WHAT THE TASK ASKS ▸
When you reach the line containing "La ce sa fii atent cand cumperi casti? (51, 1193)" in the entries below, start writing out each line exactly, and stop after the line containing "[E-ticaret] (462, 2570)".

PROVIDED DATA ▸
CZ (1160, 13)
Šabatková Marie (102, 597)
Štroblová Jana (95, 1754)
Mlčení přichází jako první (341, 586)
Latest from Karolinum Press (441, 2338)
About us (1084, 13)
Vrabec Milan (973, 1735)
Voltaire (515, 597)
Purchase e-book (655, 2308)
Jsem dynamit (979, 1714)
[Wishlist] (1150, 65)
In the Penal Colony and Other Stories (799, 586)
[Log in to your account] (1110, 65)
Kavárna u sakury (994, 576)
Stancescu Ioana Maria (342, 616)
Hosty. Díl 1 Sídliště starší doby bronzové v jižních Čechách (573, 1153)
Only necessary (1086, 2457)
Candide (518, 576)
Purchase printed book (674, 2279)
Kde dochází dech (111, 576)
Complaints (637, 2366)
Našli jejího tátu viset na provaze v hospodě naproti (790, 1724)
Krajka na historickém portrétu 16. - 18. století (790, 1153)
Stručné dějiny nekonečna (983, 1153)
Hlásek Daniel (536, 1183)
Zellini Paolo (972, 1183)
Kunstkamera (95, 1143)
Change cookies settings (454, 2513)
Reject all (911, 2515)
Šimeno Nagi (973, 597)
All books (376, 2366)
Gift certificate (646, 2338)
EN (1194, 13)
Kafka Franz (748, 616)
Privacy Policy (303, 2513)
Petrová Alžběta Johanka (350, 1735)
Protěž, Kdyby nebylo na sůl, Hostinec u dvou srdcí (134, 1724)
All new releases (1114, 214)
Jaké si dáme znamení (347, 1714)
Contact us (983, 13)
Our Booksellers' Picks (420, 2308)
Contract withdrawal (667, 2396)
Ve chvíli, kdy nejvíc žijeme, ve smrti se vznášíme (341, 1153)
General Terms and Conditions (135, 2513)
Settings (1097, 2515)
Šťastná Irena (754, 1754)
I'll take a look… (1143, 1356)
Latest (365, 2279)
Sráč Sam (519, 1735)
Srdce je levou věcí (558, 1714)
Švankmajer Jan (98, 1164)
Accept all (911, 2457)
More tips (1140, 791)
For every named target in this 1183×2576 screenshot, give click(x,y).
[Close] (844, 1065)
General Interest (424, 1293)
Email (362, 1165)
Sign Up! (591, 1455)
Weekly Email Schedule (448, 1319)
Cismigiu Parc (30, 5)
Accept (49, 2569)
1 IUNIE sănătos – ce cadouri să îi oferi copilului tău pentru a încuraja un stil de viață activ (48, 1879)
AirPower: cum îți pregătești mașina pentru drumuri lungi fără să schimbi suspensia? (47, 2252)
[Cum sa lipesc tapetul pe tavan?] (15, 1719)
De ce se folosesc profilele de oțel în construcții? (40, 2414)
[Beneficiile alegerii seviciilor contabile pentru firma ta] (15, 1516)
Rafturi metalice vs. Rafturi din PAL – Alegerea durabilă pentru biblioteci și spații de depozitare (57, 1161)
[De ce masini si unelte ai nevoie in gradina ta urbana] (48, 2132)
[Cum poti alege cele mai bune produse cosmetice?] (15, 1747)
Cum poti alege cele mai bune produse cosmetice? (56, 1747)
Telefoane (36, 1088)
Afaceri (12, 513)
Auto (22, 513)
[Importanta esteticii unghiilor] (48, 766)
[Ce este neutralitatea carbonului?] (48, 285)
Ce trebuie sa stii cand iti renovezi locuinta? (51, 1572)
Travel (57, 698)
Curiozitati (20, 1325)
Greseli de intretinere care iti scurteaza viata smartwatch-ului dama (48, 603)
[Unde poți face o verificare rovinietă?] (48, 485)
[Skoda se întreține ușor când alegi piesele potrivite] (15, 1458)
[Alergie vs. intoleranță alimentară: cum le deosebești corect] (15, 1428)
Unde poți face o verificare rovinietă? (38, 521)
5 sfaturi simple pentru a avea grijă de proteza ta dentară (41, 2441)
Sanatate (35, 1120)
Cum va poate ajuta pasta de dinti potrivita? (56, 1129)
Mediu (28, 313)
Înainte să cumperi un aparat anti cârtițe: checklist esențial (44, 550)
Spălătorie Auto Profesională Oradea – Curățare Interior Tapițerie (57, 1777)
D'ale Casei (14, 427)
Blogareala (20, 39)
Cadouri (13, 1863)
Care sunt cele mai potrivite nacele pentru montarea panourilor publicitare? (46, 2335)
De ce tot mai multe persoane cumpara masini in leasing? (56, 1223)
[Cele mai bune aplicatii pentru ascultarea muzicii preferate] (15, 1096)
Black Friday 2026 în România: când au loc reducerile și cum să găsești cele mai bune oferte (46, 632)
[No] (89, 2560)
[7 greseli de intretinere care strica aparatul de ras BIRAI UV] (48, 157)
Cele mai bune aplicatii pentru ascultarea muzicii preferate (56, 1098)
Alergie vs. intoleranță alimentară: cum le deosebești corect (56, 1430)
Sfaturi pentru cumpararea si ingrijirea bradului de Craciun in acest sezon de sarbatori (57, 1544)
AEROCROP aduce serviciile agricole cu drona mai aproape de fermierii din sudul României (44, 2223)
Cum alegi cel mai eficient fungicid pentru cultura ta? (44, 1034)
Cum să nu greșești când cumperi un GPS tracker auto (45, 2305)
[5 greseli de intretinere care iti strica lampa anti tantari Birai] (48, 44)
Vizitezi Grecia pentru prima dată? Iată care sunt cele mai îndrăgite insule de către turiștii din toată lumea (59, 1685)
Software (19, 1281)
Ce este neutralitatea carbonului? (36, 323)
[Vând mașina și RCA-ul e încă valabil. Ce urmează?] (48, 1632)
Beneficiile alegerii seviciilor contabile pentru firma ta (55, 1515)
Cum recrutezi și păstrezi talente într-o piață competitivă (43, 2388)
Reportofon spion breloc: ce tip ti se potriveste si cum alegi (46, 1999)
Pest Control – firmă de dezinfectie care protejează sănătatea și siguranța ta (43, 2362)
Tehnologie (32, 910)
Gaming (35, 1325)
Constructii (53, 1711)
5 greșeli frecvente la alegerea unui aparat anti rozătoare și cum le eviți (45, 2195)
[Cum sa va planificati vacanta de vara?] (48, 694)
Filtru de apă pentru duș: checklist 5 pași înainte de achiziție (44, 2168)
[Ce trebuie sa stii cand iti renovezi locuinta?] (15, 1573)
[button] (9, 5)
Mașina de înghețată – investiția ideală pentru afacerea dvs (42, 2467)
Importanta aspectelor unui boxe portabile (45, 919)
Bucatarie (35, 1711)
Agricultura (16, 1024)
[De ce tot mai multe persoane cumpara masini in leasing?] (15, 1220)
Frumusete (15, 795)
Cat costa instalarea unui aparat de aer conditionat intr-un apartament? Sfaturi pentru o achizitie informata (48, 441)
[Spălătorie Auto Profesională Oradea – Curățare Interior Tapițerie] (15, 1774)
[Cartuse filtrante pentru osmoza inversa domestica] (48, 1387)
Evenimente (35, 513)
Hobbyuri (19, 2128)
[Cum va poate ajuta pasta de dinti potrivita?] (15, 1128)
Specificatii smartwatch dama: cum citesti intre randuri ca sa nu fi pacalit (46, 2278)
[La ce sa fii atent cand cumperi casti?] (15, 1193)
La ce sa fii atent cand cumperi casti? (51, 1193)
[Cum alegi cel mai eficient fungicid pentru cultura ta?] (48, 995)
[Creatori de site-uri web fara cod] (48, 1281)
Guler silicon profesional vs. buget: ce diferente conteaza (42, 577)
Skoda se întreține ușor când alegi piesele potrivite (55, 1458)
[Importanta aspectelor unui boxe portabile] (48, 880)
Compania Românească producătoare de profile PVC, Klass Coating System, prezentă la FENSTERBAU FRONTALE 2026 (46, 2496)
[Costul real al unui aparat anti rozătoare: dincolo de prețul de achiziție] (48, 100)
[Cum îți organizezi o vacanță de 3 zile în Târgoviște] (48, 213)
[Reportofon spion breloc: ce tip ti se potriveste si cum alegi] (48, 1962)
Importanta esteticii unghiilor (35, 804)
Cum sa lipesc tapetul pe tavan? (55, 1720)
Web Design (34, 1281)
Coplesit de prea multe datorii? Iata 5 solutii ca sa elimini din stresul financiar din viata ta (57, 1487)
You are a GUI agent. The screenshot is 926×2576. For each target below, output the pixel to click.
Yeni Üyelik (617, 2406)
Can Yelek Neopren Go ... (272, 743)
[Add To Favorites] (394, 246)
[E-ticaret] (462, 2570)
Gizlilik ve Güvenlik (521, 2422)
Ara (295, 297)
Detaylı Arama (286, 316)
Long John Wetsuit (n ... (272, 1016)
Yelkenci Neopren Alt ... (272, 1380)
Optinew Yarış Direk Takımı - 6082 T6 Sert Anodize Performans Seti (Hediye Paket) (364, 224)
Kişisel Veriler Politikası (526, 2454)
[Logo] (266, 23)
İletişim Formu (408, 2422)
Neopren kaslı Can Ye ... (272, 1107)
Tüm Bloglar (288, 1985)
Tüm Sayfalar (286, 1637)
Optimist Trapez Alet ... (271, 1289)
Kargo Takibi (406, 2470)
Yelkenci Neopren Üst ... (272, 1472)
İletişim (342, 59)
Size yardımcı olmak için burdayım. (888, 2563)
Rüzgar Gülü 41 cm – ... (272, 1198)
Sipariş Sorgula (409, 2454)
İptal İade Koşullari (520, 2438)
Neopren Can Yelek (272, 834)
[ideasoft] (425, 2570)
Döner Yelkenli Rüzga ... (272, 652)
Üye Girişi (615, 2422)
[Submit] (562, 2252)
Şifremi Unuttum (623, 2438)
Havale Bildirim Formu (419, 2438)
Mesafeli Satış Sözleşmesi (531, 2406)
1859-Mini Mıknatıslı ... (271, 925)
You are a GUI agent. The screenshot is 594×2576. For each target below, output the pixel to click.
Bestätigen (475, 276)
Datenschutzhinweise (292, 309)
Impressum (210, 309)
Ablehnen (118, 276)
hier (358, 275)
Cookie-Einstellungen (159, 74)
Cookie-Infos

OUTPUT ▸
La ce sa fii atent cand cumperi casti? (51, 1193)
[Cum alegi cel mai eficient fungicid pentru cultura ta?] (48, 995)
[Creatori de site-uri web fara cod] (48, 1281)
Guler silicon profesional vs. buget: ce diferente conteaza (42, 577)
Skoda se întreține ușor când alegi piesele potrivite (55, 1458)
[Importanta aspectelor unui boxe portabile] (48, 880)
Compania Românească producătoare de profile PVC, Klass Coating System, prezentă la FENSTERBAU FRONTALE 2026 (46, 2496)
[Costul real al unui aparat anti rozătoare: dincolo de prețul de achiziție] (48, 100)
[Cum îți organizezi o vacanță de 3 zile în Târgoviște] (48, 213)
[Reportofon spion breloc: ce tip ti se potriveste si cum alegi] (48, 1962)
Importanta esteticii unghiilor (35, 804)
Cum sa lipesc tapetul pe tavan? (55, 1720)
Web Design (34, 1281)
Coplesit de prea multe datorii? Iata 5 solutii ca sa elimini din stresul financiar din viata ta (57, 1487)
You are a GUI agent. The screenshot is 926×2576. For each target below, output the pixel to click.
Yeni Üyelik (617, 2406)
Can Yelek Neopren Go ... (272, 743)
[Add To Favorites] (394, 246)
[E-ticaret] (462, 2570)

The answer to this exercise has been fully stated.